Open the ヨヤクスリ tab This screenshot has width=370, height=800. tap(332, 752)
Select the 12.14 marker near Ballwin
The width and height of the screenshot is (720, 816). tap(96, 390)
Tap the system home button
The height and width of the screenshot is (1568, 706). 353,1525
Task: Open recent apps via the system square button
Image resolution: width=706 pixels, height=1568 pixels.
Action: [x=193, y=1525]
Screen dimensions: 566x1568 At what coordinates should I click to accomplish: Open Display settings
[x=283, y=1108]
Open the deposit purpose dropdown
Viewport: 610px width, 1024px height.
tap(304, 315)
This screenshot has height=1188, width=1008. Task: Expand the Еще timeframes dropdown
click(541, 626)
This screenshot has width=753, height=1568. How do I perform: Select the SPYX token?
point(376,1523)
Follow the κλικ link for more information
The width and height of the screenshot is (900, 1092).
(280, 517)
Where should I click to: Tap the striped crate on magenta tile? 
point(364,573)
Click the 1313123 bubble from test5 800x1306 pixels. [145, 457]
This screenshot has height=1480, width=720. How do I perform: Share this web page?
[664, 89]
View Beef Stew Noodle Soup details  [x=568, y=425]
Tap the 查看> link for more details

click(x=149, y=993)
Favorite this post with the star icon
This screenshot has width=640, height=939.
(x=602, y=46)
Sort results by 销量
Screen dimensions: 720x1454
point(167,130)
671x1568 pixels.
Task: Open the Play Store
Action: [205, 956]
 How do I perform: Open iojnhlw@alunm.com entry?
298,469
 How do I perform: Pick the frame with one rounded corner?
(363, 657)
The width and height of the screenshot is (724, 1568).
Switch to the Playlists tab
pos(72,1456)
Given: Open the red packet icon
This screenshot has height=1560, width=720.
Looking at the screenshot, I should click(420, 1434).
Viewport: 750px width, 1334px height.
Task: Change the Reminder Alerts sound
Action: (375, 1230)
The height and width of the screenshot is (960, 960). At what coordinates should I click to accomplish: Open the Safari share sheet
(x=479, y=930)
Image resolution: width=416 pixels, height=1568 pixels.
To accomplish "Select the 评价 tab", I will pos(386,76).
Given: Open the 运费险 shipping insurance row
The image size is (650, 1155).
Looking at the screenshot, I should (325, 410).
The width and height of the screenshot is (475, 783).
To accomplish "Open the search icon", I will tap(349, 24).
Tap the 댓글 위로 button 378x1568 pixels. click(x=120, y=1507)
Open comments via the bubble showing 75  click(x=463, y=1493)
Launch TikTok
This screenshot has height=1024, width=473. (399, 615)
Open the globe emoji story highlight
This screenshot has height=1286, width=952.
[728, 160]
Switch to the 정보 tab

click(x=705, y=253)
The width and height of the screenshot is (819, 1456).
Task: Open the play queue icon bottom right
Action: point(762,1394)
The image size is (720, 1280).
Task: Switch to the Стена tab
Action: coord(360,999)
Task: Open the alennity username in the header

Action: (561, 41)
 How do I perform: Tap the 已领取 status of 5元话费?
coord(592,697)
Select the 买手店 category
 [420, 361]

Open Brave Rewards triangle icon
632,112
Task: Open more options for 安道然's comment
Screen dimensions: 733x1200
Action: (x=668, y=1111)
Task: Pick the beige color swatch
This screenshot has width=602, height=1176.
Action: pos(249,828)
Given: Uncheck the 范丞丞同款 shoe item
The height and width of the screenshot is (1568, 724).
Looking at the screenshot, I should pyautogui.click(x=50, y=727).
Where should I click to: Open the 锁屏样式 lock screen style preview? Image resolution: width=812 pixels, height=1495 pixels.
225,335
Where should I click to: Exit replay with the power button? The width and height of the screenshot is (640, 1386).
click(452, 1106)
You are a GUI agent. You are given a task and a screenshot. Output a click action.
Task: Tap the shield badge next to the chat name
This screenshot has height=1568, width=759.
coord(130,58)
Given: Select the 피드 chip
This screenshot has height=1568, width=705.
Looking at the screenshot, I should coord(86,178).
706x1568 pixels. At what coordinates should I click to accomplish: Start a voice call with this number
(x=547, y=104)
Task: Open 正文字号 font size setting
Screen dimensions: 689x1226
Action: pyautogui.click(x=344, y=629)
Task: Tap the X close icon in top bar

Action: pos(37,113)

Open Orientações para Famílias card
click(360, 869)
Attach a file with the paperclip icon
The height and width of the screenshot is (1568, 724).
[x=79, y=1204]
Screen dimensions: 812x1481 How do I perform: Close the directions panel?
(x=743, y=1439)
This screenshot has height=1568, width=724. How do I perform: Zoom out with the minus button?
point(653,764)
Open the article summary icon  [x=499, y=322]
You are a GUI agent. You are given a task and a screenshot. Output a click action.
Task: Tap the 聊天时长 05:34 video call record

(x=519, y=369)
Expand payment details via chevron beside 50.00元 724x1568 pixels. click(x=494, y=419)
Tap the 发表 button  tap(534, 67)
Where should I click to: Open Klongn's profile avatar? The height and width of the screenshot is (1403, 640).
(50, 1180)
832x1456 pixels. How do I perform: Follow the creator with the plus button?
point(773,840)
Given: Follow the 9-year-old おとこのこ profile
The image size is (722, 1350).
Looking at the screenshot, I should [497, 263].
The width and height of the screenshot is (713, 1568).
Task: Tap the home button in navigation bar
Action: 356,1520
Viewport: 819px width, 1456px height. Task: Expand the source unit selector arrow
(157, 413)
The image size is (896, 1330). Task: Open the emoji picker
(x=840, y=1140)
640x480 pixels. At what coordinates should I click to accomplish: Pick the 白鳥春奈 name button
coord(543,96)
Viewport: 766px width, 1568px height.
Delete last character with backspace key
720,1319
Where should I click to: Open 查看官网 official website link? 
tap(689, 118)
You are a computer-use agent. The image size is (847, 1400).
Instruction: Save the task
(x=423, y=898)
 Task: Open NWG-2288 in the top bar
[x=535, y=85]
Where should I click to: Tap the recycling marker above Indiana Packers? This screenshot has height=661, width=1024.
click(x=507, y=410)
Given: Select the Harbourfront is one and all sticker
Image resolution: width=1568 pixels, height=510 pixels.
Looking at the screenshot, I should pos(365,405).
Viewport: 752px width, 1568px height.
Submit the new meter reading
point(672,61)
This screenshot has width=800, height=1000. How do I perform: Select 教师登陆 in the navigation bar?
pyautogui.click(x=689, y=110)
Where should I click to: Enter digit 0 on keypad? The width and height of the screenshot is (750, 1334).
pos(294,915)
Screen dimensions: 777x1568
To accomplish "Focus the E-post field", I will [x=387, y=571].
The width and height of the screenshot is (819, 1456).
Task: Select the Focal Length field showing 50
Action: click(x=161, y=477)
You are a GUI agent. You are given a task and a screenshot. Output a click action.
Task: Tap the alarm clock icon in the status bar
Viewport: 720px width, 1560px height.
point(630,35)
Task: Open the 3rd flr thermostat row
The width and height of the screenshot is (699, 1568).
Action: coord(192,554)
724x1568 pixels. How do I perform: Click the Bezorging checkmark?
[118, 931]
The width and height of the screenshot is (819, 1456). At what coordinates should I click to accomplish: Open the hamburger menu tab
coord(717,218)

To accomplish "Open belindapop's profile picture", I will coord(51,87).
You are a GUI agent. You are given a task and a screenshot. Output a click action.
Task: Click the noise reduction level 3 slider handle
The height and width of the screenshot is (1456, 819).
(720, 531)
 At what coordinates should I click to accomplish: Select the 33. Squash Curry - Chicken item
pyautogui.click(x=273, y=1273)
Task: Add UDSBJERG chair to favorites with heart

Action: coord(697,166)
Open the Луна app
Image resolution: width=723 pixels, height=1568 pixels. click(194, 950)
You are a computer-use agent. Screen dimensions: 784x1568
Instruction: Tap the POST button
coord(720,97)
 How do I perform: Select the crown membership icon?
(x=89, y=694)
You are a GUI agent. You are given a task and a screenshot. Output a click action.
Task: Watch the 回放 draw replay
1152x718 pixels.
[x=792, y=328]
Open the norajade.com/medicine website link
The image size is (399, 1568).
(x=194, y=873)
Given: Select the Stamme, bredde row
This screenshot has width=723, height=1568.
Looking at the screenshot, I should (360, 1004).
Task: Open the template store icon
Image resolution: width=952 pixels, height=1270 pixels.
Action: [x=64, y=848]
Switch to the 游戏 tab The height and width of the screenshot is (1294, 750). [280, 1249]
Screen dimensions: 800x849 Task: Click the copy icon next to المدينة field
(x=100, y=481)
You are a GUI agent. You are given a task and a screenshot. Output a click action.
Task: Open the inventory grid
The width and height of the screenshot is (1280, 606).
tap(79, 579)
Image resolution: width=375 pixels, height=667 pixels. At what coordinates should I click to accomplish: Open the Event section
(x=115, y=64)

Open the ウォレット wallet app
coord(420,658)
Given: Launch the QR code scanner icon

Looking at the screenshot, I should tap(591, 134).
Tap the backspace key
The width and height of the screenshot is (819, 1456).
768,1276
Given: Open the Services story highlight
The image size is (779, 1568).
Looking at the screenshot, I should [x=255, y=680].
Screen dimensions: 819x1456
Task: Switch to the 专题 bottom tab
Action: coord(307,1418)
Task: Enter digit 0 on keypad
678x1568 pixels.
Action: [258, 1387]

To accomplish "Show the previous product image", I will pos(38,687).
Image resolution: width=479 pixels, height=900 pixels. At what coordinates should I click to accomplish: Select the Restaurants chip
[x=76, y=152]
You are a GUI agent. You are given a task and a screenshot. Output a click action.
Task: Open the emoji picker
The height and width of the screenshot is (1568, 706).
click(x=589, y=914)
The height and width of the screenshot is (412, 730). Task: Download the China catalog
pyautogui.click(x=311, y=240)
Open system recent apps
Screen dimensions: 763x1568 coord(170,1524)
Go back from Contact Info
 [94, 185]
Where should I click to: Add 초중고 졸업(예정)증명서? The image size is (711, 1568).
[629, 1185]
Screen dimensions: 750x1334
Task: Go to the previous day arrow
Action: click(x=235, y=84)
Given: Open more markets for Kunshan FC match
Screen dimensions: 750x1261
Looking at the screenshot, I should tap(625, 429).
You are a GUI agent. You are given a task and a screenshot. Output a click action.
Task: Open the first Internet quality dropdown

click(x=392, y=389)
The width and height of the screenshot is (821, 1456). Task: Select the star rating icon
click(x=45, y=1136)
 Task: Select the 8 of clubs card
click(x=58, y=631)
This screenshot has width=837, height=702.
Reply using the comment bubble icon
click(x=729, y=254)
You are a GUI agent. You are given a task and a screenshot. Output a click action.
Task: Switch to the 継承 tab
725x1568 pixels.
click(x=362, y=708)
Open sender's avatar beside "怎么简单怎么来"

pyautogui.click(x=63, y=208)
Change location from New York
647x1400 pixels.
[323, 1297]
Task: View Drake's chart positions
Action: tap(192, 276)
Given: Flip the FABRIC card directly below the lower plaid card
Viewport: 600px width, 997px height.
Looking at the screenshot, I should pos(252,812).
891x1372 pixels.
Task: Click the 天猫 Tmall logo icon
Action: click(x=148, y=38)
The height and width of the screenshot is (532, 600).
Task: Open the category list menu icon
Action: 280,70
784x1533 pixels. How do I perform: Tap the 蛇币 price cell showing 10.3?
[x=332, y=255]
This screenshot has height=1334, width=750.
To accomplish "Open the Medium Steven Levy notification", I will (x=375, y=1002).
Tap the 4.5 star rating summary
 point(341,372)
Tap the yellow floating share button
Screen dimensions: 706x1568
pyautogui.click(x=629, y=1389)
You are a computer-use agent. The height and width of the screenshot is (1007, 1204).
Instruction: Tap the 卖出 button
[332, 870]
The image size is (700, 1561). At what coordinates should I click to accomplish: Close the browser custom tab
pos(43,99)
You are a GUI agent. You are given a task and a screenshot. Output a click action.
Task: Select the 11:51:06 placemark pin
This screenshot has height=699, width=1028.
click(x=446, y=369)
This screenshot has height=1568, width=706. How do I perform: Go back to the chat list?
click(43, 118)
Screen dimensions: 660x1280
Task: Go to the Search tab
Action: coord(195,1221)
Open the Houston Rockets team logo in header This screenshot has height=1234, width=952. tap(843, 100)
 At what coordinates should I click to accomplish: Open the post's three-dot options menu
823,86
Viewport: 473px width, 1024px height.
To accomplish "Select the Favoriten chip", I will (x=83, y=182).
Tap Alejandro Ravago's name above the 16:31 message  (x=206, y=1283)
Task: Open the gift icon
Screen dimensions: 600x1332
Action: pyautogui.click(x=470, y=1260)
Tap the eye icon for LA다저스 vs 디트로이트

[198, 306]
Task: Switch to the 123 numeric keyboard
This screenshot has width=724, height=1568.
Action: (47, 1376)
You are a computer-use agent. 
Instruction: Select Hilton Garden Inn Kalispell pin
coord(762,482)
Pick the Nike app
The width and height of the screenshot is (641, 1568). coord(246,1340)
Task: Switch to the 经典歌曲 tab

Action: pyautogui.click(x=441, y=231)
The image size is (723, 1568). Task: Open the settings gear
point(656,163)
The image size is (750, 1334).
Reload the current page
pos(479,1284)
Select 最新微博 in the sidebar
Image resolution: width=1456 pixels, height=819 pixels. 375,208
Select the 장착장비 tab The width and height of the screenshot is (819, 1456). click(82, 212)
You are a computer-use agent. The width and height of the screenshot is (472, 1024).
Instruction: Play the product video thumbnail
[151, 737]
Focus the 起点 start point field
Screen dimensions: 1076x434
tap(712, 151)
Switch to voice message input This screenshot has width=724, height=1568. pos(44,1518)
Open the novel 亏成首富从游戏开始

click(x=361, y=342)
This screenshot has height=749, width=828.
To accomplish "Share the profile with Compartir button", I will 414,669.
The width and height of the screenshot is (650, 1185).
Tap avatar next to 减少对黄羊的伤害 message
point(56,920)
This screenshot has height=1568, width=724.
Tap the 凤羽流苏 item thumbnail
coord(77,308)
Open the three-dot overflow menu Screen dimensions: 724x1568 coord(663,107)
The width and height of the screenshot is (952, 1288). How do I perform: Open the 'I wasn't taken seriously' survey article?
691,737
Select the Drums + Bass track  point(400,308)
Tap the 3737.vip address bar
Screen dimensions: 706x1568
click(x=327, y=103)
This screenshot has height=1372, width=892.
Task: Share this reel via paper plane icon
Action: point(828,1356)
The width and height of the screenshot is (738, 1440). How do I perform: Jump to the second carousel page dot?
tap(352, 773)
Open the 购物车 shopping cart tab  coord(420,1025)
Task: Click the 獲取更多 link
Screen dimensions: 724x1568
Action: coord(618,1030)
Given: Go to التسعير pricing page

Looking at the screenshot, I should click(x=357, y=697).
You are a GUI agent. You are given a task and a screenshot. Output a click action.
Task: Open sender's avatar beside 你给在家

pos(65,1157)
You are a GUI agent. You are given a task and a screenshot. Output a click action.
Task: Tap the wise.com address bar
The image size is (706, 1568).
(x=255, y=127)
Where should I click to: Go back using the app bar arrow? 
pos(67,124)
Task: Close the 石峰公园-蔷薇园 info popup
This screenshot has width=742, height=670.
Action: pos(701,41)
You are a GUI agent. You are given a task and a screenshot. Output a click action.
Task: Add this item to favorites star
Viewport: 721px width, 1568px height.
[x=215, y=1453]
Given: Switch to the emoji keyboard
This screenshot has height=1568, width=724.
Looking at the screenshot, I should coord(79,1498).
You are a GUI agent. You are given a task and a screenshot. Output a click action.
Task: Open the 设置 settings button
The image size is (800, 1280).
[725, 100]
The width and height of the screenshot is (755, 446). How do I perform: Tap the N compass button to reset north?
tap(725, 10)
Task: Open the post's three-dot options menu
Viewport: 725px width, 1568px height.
◆ ◆ ◆ ◆ ◆ ◆ ◆
§ **Written task**:
Convert the items, from the start of the items through the line holding "click(541, 626)", inclusive, into a two-column CSV with the columns instruction and answer. Give one row per item, with each value in a single quoted field and any line breaks replaced by spaces.

§ **Answer to the task**:
instruction,answer
"Open the ヨヤクスリ tab This screenshot has width=370, height=800.","tap(332, 752)"
"Select the 12.14 marker near Ballwin","The width and height of the screenshot is (720, 816). tap(96, 390)"
"Tap the system home button","The height and width of the screenshot is (1568, 706). 353,1525"
"Task: Open recent apps via the system square button Image resolution: width=706 pixels, height=1568 pixels.","Action: [x=193, y=1525]"
"Screen dimensions: 566x1568 At what coordinates should I click to accomplish: Open Display settings","[x=283, y=1108]"
"Open the deposit purpose dropdown Viewport: 610px width, 1024px height.","tap(304, 315)"
"This screenshot has height=1188, width=1008. Task: Expand the Еще timeframes dropdown","click(541, 626)"